Шрифт:
Интервал:
Закладка:
Она рассмеялась.
— Ладно, пошли отметим.
— Не могу, надо ехать домой. Оставил в стиральной машине несколько полотенец.
Том повернулся к Роунде:
— Что за полотенца? О каких полотенцах он говорит?
Садясь в свой потрепанный серебристо-голубой «ягуар», я слышал, как Роунда его успокаивала:
— Не обращай внимания. Эти каскадеры… они все немного с приветом.
По дороге я остановился в первом удобном месте. Откинул голову на спинку сиденья.
Эх, Роунда, не знаешь ты, что творится у меня на душе. Зачем мне думать об опасности, если я как вошел в штопор, так до сих пор не могу из него выйти.
* * *
У дома я не сразу выключил двигатель.

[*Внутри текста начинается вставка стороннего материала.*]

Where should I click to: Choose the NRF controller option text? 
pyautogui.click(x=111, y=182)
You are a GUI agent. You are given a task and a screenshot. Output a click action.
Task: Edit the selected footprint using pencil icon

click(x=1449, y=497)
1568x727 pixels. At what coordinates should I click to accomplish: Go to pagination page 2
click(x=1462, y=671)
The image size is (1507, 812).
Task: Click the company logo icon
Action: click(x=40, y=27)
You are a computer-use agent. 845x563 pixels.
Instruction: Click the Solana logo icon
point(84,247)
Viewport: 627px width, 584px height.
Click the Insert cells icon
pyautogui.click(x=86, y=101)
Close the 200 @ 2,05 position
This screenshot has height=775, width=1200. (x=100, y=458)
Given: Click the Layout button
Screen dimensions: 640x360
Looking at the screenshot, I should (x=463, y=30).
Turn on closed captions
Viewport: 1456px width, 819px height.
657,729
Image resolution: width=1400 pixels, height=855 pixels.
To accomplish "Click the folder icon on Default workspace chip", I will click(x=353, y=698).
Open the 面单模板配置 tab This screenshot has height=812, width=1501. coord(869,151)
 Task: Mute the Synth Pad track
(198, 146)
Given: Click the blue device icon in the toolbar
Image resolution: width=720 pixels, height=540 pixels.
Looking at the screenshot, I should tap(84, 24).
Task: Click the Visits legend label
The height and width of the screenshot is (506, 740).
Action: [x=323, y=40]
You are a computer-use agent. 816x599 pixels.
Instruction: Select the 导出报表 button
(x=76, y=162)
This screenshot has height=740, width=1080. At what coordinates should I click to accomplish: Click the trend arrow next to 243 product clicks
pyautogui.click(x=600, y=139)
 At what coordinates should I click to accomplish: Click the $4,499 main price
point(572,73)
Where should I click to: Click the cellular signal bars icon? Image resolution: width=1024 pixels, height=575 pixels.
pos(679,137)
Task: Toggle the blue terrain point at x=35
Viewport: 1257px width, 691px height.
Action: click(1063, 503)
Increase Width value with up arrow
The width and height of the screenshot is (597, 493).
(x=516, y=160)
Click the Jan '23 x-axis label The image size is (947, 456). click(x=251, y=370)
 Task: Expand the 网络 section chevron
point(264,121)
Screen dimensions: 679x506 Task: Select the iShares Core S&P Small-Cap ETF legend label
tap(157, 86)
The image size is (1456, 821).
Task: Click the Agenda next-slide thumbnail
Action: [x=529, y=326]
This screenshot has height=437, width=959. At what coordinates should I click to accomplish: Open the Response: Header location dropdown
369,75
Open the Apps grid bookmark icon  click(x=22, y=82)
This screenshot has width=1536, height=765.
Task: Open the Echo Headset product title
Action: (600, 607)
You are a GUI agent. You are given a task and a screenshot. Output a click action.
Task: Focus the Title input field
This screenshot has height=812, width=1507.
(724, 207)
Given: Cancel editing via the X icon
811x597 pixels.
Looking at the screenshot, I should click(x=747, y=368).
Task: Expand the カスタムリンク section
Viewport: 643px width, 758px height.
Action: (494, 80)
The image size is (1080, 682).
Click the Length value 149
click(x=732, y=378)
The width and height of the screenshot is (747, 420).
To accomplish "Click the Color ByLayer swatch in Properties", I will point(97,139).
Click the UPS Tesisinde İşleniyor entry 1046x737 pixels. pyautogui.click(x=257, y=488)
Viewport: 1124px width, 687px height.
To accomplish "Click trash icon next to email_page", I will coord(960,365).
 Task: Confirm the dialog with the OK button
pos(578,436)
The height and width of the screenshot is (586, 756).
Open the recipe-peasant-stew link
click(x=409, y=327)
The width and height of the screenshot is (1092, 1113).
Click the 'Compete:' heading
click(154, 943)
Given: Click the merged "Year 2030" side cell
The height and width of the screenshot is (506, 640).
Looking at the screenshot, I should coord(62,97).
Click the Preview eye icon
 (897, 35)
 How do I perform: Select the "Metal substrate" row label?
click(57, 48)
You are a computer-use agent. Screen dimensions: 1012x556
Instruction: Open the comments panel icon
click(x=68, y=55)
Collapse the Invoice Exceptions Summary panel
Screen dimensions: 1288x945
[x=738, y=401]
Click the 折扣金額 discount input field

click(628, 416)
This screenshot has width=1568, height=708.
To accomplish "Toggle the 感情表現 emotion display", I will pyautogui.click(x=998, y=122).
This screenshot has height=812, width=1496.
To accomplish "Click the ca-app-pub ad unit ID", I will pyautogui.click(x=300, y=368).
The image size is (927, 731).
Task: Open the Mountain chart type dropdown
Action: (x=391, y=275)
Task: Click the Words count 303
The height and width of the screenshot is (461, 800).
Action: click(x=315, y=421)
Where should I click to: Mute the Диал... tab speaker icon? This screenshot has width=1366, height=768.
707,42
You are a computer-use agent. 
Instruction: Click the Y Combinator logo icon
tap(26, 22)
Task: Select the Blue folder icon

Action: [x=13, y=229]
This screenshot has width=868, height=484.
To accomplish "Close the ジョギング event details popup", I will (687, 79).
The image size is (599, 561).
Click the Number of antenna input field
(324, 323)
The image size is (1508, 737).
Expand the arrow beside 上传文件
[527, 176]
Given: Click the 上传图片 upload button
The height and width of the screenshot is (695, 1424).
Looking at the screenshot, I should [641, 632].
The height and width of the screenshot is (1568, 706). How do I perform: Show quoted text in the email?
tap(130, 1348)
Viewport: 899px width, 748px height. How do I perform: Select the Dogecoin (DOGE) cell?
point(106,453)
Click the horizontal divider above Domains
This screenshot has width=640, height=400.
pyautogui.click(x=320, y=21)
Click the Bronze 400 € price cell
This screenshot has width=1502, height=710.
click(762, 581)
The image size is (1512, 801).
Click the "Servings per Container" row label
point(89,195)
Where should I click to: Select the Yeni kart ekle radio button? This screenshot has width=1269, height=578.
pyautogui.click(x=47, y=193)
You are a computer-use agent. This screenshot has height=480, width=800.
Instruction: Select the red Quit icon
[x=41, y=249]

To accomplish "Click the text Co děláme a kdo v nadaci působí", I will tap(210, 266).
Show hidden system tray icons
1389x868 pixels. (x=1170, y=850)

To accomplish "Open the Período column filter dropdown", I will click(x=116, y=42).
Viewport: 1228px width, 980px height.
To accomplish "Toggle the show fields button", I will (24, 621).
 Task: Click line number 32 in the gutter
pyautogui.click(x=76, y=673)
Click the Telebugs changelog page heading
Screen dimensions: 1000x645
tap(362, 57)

Тишина, оглашаемая негромким чириканьем птиц, раздражала. Острее ощущалось одиночество.
Неохотно вошел в свое бунгало, быстро переоделся. Видавшие виды шорты, другая футболка, кроссовки. Теплое калифорнийское солнышко уже клонилось к закату, но все равно надо пробежаться. Снять напряжение.
Порой во время пробежки я забывал, где нахожусь и даже кто я есть. Воображал, что вокруг джунгли, за мной крадется учуявшая человеческий запах пантера. Но я начеку и не дам вонзить себе в шею острые белые клыки. Увернусь. У меня всегда это хорошо получалось. Ведь я зарабатываю на жизнь тем, что постоянно уворачиваюсь от смерти. И мне кажется, уже хорошо знаю, как она выглядит.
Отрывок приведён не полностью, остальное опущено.